*What to do:*
a - Reproduce the part of the Lindsay & Lindsay judgment that begins at the words "IT IS NOTED" and stops after the words "Act 1975 (Cth).".
b - In the Lindsay & Lindsay judgment, which judge gave the judgment?
c - Continue the Lindsay & Lindsay judgment from its last sentence.

*Source:*
LINDSAY & LINDSAY

Case

[2014] FamCA 703

19 August 2014


FAMILY COURT OF AUSTRALIA

LINDSAY & LINDSAY [2014] FamCA 703
FAMILY LAW – CHILDREN – Application for Family Report to be prepared – Where the two major, matters in dispute in the parenting proceedings at the moment are the concern on the part of the father that the mother’s new partner is a drug abuser; and an educational issue as to whether or not the father should be obliged to pay for any emergency travel of the mother to the children’s boarding school in Melbourne – Where court not persuaded that a Family Report is a good means of trying to investigate either matter – Where court persuaded that a Family Report would have potential for counterproductive results – Where court noted that in the event of further information coming to hand which might justify the revisiting of the question of the necessity of a Family Report, the parties would not be precluded from making such application.
Family Law Act 1975 (Cth)
APPLICANT: Mr Lindsay
RESPONDENT: Ms Lindsay
FILE NUMBER: CSC 826 of 2012
DATE DELIVERED: 19 August 2014
PLACE DELIVERED: Cairns
PLACE HEARD: Cairns
JUDGMENT OF: Tree J
HEARING DATE: 19 August 2014

REPRESENTATION

SOLICITOR FOR THE APPLICANT: Ms Cope
SOLICITORS FOR THE APPLICANT: Cope Family Law
COUNSEL FOR THE RESPONDENT: Mr Betts
SOLICITORS FOR THE RESPONDENT: Hadley Family Law

IT IS NOTED that publication of this judgment by this Court under the pseudonym Lindsay & Lindsay has been approved by the Chief Justice pursuant to s 121(9)(g) of the Family Law Act 1975 (Cth).

(Dataset rows)
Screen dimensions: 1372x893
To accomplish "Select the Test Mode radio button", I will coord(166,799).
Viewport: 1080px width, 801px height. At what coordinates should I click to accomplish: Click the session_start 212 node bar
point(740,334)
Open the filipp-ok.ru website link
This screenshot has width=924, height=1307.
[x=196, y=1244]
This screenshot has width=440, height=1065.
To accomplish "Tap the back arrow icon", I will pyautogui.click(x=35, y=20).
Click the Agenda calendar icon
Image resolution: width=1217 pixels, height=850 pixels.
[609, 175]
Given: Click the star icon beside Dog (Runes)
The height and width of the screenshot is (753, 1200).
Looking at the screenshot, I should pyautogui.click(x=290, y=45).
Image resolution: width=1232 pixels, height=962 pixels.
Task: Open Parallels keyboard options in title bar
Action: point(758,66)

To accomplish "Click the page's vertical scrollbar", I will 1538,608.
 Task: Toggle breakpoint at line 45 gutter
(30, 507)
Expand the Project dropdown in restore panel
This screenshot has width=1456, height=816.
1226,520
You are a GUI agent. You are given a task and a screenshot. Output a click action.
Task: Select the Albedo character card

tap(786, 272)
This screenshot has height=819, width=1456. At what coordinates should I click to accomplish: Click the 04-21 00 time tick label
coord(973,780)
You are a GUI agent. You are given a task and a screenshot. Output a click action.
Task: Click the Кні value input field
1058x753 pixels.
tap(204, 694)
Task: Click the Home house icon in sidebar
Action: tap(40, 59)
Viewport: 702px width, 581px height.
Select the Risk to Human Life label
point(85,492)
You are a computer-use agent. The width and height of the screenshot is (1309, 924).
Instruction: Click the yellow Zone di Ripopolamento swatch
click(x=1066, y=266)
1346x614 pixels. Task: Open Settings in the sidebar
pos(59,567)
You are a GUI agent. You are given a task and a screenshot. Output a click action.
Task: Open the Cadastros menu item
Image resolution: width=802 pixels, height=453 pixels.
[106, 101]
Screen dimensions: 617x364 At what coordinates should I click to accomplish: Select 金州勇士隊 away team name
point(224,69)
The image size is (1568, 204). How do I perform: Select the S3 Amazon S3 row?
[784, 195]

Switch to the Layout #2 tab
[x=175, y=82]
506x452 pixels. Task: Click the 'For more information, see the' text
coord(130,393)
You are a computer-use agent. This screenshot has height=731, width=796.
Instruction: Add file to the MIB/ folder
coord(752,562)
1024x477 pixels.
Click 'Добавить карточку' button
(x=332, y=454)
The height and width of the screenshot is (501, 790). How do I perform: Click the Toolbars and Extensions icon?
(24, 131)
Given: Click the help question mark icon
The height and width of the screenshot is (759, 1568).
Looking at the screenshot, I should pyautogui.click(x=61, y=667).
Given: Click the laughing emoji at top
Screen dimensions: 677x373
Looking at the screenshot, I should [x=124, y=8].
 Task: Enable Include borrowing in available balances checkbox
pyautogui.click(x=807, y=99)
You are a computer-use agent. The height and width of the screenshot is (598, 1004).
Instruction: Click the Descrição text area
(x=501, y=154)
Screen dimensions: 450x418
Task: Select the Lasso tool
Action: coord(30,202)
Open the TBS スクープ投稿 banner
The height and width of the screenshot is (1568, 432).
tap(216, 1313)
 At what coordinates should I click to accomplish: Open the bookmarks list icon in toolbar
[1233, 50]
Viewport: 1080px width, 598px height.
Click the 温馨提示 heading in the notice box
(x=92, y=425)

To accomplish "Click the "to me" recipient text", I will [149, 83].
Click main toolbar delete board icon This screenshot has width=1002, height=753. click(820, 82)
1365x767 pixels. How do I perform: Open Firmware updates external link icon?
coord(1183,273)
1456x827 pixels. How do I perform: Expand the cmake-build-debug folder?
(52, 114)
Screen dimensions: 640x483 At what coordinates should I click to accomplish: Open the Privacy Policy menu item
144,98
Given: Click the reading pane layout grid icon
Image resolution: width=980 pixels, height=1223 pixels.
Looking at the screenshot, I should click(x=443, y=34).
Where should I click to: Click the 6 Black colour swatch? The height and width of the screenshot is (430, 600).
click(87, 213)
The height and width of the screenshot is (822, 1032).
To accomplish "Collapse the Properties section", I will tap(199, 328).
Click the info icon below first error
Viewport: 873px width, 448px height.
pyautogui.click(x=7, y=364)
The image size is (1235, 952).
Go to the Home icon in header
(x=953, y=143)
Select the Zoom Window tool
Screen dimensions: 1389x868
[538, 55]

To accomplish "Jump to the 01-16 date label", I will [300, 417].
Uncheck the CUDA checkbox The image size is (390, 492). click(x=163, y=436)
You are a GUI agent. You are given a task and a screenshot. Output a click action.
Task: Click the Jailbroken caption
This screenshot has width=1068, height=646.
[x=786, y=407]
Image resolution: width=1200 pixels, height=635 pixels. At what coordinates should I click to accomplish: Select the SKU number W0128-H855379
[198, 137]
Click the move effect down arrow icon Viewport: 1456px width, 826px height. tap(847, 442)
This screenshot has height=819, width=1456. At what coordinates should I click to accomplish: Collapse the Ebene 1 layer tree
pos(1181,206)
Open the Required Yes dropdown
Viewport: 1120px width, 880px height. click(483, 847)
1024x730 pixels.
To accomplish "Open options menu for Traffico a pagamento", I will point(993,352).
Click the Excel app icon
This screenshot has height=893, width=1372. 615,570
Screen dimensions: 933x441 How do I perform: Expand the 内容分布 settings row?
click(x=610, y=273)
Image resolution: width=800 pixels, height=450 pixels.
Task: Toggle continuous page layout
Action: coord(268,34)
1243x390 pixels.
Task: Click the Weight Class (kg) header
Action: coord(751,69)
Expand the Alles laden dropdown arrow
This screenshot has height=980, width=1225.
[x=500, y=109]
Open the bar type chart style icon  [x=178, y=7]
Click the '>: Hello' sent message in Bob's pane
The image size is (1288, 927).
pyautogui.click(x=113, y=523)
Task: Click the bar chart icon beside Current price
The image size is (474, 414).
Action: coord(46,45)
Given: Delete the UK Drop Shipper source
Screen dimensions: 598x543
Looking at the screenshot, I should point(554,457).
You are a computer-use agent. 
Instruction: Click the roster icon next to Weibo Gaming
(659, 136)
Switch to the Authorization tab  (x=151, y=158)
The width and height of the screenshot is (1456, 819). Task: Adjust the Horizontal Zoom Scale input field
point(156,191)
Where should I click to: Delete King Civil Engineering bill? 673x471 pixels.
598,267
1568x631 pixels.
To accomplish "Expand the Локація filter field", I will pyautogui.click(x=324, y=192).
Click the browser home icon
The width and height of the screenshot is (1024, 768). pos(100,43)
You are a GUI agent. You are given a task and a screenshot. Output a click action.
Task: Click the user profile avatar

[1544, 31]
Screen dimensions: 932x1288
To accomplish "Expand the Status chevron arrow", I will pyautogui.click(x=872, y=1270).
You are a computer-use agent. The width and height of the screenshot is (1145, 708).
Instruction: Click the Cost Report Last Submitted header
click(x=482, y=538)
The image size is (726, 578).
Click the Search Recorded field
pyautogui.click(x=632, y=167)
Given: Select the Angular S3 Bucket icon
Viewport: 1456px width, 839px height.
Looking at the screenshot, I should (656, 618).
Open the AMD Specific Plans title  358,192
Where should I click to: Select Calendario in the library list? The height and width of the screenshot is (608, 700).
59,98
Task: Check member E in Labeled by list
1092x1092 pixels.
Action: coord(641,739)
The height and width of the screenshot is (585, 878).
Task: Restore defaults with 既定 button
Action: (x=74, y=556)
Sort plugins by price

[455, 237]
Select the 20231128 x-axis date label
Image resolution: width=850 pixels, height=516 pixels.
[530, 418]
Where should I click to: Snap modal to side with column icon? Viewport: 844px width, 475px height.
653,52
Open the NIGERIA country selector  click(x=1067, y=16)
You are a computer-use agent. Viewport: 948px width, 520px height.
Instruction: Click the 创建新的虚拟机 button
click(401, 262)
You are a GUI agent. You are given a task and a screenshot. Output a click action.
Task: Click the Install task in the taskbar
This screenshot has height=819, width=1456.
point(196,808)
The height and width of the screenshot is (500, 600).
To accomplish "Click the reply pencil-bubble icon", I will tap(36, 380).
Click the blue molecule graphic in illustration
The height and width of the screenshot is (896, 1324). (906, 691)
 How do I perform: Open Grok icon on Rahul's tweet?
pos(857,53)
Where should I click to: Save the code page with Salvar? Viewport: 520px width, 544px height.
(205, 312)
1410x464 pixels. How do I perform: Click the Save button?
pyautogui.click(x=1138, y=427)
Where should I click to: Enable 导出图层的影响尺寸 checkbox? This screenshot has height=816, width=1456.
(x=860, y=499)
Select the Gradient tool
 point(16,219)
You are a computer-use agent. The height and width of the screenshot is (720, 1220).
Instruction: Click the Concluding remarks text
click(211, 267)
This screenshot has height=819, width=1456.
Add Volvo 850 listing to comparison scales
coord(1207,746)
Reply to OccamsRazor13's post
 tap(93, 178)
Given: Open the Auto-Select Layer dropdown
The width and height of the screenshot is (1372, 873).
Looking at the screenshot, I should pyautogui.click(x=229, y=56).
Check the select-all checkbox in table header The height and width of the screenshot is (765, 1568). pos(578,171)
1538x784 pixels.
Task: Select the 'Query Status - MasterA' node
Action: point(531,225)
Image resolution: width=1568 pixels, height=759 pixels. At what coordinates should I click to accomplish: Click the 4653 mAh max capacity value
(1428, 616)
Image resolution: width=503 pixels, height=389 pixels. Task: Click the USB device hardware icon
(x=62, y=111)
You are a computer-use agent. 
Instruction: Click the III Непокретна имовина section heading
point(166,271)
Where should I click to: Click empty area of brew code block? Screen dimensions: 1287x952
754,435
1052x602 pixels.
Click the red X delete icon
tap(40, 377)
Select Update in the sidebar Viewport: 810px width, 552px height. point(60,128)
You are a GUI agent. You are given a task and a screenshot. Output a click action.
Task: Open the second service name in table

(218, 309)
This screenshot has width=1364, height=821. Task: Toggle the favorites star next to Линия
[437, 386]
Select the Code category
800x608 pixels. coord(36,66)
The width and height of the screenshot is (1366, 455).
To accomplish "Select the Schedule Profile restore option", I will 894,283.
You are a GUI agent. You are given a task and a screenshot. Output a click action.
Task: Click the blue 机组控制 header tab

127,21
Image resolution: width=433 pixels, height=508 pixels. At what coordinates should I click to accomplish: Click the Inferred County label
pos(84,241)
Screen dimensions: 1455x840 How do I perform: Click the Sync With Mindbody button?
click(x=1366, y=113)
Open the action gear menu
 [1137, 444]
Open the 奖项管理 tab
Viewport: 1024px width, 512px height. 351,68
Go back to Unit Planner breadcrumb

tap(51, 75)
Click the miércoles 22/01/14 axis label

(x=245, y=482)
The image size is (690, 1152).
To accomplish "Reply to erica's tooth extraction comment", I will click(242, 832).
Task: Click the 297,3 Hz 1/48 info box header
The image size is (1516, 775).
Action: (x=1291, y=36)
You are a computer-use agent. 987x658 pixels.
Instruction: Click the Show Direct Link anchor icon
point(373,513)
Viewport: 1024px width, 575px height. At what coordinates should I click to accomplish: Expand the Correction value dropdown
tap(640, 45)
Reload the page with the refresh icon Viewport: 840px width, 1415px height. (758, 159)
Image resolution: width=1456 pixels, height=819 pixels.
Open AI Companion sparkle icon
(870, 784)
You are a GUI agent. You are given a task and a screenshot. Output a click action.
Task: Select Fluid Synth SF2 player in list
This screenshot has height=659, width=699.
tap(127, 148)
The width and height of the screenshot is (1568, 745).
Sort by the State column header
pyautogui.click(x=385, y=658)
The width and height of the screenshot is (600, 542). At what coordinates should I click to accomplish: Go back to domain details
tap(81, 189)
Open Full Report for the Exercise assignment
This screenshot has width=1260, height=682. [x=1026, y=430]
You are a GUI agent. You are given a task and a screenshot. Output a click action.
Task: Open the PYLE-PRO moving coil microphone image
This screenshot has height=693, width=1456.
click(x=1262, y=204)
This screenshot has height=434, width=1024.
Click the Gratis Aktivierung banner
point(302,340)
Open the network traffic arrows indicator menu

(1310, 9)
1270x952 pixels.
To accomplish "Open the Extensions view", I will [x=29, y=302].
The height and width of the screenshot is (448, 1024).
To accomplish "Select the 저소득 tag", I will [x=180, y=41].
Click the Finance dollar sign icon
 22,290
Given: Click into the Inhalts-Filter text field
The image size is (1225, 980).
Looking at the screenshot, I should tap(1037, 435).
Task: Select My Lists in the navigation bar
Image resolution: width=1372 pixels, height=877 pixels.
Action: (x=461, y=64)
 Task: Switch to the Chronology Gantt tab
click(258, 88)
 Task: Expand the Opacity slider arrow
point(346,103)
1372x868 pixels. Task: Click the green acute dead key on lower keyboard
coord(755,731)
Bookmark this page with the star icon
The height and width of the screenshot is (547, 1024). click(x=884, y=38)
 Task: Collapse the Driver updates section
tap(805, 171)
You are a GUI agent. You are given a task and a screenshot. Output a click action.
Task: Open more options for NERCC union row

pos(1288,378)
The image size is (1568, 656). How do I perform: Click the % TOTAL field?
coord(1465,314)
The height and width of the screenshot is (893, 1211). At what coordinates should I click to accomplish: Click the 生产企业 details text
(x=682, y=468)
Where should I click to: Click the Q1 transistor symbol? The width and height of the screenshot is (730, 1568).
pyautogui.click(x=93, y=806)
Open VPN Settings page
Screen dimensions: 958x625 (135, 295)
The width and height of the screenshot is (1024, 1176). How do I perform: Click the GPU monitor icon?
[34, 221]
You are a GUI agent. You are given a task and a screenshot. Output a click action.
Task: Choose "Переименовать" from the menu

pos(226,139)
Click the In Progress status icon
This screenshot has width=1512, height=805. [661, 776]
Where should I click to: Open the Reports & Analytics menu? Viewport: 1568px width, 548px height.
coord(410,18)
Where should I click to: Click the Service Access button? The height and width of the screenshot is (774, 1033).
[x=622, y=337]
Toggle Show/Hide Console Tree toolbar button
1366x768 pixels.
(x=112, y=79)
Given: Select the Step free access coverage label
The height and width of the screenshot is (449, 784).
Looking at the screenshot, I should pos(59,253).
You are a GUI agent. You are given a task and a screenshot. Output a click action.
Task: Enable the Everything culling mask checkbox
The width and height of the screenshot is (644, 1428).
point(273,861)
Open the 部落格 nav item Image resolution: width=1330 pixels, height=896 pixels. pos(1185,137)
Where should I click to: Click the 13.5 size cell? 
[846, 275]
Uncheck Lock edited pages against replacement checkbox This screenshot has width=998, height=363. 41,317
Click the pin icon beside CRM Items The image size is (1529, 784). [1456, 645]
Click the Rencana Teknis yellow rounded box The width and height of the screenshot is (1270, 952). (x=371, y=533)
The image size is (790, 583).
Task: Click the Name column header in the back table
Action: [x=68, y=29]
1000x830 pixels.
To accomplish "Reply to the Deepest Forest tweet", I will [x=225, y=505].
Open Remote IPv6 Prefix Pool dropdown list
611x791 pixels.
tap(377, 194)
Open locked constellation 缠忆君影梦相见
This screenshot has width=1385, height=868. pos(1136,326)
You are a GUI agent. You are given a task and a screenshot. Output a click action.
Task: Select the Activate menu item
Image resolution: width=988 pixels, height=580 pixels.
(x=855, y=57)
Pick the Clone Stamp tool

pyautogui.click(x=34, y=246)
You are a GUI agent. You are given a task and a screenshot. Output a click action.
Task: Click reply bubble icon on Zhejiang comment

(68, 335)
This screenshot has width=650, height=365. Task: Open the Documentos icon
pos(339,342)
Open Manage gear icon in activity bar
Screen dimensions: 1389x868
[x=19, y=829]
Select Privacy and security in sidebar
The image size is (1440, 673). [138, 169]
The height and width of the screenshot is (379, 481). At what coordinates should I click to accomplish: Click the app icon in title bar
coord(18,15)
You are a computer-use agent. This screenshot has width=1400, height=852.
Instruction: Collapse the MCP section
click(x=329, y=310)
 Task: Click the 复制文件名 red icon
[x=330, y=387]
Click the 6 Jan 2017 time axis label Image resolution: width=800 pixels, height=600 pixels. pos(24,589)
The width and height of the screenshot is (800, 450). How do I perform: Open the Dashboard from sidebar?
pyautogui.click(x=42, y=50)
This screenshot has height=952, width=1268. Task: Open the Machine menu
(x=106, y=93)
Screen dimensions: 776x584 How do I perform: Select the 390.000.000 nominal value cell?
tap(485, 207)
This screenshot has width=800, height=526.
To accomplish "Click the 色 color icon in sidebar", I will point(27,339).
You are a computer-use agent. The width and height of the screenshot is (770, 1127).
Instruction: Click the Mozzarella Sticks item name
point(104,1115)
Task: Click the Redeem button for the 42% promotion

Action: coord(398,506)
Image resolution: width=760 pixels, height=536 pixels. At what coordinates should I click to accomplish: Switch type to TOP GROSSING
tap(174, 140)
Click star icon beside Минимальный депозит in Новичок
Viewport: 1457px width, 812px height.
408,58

*The responses:*
a -
IT IS NOTED that publication of this judgment by this Court under the pseudonym Lindsay & Lindsay has been approved by the Chief Justice pursuant to s 121(9)(g) of the Family Law Act 1975 (Cth).

b - Tree J

c -
FAMILY COURT OF AUSTRALIA AT CAIRNS

FILE NUMBER: CSC 826 of 2012

Mr Lindsay

Applicant

And

Ms Lindsay

Respondent

EX TEMPORE

REASONS FOR JUDGMENT

  1. By his Amended Application in a Case filed 28 July 2014, amongst other things, the father seeks an order that a Family Report be prepared in this matter, and that the parties share equally in the costs of the same. 

  2. The parenting dispute between these parties relates to three children:  B aged 15, C aged 13 and D aged 10.  B is already at boarding school in Melbourne and the parties are agreed – subject to some issues which have been unable to be resolved – that in principle, C should commence to attend boarding school in Melbourne next year as well.  At present, the dispute between the parties in relation to parenting matters appears to be slender.

  3. Both parties appear to agree, at least according to their Application and Response, that it is appropriate that there be equal shared care of the children, and moreover, to the extent that there remain factual issues potentially in dispute between the parties, they appear to relate primarily to firstly, alleged drug abuse by the mother’s new partner, Mr E, and secondly, the appropriate educational regime for the children going forward.  

  4. The parties entered into consent orders, which were made by Willis FM on 6 February 2013, albeit amended by her Honour on 12 March 2013.  Amongst the orders that were made was order 24, which obliged neither of the parties, but rather the treating doctor of Mr E – who himself, I note, is not a party to the proceedings – to provide a report as to whether or not he has been treating Mr E for drug issues.  It was then further provided within that order, that the father’s solicitor have the opportunity to ask specific questions of the doctor.  Order 25 provided that the mother’s solicitor was to obtain a report – a brief report – from Mr E’s counsellor relating to the general nature of his attendances.  Finally, order 26 – I use the term “order” in its broader sense – provides:

    The Court notes that Mr E will agree to random drugs tests as and when requested and will attend to the same within five hours of request.  Request to occur no more than once each six weeks and the results to be filed, annexed to an affidavit within four working days.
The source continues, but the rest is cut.